- [What you need to do]
A complete and exact copy of the entries below is the expected result.

- [Exercise inputs]
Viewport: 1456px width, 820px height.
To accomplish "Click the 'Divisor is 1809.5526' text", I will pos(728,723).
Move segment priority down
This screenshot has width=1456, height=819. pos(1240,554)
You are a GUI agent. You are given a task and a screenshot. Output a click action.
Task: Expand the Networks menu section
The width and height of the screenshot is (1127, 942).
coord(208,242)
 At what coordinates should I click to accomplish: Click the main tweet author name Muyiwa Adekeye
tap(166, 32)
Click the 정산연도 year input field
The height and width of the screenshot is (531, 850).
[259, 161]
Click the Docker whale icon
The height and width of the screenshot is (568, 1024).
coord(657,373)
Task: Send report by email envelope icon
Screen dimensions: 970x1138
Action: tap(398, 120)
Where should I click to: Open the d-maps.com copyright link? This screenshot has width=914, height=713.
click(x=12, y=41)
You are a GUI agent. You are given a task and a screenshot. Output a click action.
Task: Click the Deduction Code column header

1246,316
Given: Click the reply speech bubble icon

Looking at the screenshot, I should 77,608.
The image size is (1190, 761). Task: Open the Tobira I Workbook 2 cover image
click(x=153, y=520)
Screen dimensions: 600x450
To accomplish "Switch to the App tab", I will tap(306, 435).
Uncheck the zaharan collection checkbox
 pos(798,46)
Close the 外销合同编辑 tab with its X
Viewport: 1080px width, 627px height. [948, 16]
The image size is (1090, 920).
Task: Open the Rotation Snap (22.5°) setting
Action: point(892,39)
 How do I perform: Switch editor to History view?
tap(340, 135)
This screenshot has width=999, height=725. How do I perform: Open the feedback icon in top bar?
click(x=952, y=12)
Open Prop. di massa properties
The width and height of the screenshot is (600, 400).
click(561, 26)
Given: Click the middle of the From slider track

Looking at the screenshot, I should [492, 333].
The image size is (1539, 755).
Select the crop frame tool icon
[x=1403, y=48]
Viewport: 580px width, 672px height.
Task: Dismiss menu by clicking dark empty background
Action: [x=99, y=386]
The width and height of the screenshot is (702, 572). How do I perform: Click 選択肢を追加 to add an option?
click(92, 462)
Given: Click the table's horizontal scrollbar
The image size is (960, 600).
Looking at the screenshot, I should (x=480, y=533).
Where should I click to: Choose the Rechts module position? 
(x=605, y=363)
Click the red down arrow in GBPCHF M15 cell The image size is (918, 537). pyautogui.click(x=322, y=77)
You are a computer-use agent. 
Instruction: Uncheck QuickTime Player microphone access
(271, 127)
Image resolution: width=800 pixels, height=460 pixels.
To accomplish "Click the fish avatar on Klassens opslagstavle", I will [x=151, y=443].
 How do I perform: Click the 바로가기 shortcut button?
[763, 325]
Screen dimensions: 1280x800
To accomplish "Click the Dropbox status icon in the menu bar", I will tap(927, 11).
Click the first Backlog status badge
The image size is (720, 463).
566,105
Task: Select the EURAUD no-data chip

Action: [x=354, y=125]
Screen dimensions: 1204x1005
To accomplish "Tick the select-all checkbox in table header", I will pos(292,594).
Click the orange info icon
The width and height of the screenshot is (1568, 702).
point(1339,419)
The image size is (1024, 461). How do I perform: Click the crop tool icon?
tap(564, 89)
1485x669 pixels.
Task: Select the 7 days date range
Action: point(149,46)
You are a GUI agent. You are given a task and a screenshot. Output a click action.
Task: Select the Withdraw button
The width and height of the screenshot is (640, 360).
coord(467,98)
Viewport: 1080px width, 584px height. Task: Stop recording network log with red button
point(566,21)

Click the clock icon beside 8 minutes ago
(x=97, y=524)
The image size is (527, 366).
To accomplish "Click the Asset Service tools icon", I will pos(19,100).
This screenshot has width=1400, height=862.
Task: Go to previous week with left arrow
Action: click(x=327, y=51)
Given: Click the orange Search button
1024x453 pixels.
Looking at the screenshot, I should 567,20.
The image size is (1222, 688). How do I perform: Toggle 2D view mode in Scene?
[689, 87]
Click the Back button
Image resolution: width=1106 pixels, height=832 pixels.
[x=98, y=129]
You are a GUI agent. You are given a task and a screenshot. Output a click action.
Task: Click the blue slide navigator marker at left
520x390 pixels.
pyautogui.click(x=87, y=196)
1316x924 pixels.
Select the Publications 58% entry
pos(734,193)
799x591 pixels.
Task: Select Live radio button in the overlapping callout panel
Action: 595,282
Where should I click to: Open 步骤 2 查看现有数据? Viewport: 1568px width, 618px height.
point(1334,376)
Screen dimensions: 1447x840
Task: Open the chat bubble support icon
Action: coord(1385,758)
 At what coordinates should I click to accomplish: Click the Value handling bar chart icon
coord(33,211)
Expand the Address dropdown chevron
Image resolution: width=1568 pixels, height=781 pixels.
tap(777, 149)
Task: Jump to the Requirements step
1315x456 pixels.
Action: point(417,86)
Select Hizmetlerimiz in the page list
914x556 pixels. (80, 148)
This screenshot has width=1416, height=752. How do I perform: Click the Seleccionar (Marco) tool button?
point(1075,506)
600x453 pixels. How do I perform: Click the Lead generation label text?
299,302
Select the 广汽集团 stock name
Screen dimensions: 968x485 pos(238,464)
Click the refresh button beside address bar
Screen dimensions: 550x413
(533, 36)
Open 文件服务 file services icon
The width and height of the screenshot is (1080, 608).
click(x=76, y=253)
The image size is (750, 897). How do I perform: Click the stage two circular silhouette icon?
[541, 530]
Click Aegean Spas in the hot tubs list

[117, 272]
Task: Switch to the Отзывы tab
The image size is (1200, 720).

- [Result of this exercise]
Viewport: 1456px width, 820px height.
To accomplish "Click the 'Divisor is 1809.5526' text", I will pos(728,723).
Move segment priority down
This screenshot has width=1456, height=819. pos(1240,554)
You are a GUI agent. You are given a task and a screenshot. Output a click action.
Task: Expand the Networks menu section
The width and height of the screenshot is (1127, 942).
coord(208,242)
 At what coordinates should I click to accomplish: Click the main tweet author name Muyiwa Adekeye
tap(166, 32)
Click the 정산연도 year input field
The height and width of the screenshot is (531, 850).
[259, 161]
Click the Docker whale icon
The height and width of the screenshot is (568, 1024).
coord(657,373)
Task: Send report by email envelope icon
Screen dimensions: 970x1138
Action: tap(398, 120)
Where should I click to: Open the d-maps.com copyright link? This screenshot has width=914, height=713.
click(x=12, y=41)
You are a GUI agent. You are given a task and a screenshot. Output a click action.
Task: Click the Deduction Code column header

1246,316
Given: Click the reply speech bubble icon

Looking at the screenshot, I should 77,608.
The image size is (1190, 761). Task: Open the Tobira I Workbook 2 cover image
click(x=153, y=520)
Screen dimensions: 600x450
To accomplish "Switch to the App tab", I will tap(306, 435).
Uncheck the zaharan collection checkbox
 pos(798,46)
Close the 外销合同编辑 tab with its X
Viewport: 1080px width, 627px height. [948, 16]
The image size is (1090, 920).
Task: Open the Rotation Snap (22.5°) setting
Action: point(892,39)
 How do I perform: Switch editor to History view?
tap(340, 135)
This screenshot has width=999, height=725. How do I perform: Open the feedback icon in top bar?
click(x=952, y=12)
Open Prop. di massa properties
The width and height of the screenshot is (600, 400).
click(561, 26)
Given: Click the middle of the From slider track

Looking at the screenshot, I should [492, 333].
The image size is (1539, 755).
Select the crop frame tool icon
[x=1403, y=48]
Viewport: 580px width, 672px height.
Task: Dismiss menu by clicking dark empty background
Action: [x=99, y=386]
The width and height of the screenshot is (702, 572). How do I perform: Click 選択肢を追加 to add an option?
click(92, 462)
Given: Click the table's horizontal scrollbar
The image size is (960, 600).
Looking at the screenshot, I should (x=480, y=533).
Where should I click to: Choose the Rechts module position? 
(x=605, y=363)
Click the red down arrow in GBPCHF M15 cell The image size is (918, 537). pyautogui.click(x=322, y=77)
You are a computer-use agent. 
Instruction: Uncheck QuickTime Player microphone access
(271, 127)
Image resolution: width=800 pixels, height=460 pixels.
To accomplish "Click the fish avatar on Klassens opslagstavle", I will [x=151, y=443].
 How do I perform: Click the 바로가기 shortcut button?
[763, 325]
Screen dimensions: 1280x800
To accomplish "Click the Dropbox status icon in the menu bar", I will tap(927, 11).
Click the first Backlog status badge
The image size is (720, 463).
566,105
Task: Select the EURAUD no-data chip

Action: [x=354, y=125]
Screen dimensions: 1204x1005
To accomplish "Tick the select-all checkbox in table header", I will pos(292,594).
Click the orange info icon
The width and height of the screenshot is (1568, 702).
point(1339,419)
The image size is (1024, 461). How do I perform: Click the crop tool icon?
tap(564, 89)
1485x669 pixels.
Task: Select the 7 days date range
Action: point(149,46)
You are a GUI agent. You are given a task and a screenshot. Output a click action.
Task: Select the Withdraw button
The width and height of the screenshot is (640, 360).
coord(467,98)
Viewport: 1080px width, 584px height. Task: Stop recording network log with red button
point(566,21)

Click the clock icon beside 8 minutes ago
(x=97, y=524)
The image size is (527, 366).
To accomplish "Click the Asset Service tools icon", I will pos(19,100).
This screenshot has width=1400, height=862.
Task: Go to previous week with left arrow
Action: click(x=327, y=51)
Given: Click the orange Search button
1024x453 pixels.
Looking at the screenshot, I should 567,20.
The image size is (1222, 688). How do I perform: Toggle 2D view mode in Scene?
[689, 87]
Click the Back button
Image resolution: width=1106 pixels, height=832 pixels.
[x=98, y=129]
You are a GUI agent. You are given a task and a screenshot. Output a click action.
Task: Click the blue slide navigator marker at left
520x390 pixels.
pyautogui.click(x=87, y=196)
1316x924 pixels.
Select the Publications 58% entry
pos(734,193)
799x591 pixels.
Task: Select Live radio button in the overlapping callout panel
Action: 595,282
Where should I click to: Open 步骤 2 查看现有数据? Viewport: 1568px width, 618px height.
point(1334,376)
Screen dimensions: 1447x840
Task: Open the chat bubble support icon
Action: coord(1385,758)
 At what coordinates should I click to accomplish: Click the Value handling bar chart icon
coord(33,211)
Expand the Address dropdown chevron
Image resolution: width=1568 pixels, height=781 pixels.
tap(777, 149)
Task: Jump to the Requirements step
1315x456 pixels.
Action: point(417,86)
Select Hizmetlerimiz in the page list
914x556 pixels. (80, 148)
This screenshot has width=1416, height=752. How do I perform: Click the Seleccionar (Marco) tool button?
point(1075,506)
600x453 pixels. How do I perform: Click the Lead generation label text?
299,302
Select the 广汽集团 stock name
Screen dimensions: 968x485 pos(238,464)
Click the refresh button beside address bar
Screen dimensions: 550x413
(533, 36)
Open 文件服务 file services icon
The width and height of the screenshot is (1080, 608).
click(x=76, y=253)
The image size is (750, 897). How do I perform: Click the stage two circular silhouette icon?
[541, 530]
Click Aegean Spas in the hot tubs list

[117, 272]
Task: Switch to the Отзывы tab
The image size is (1200, 720).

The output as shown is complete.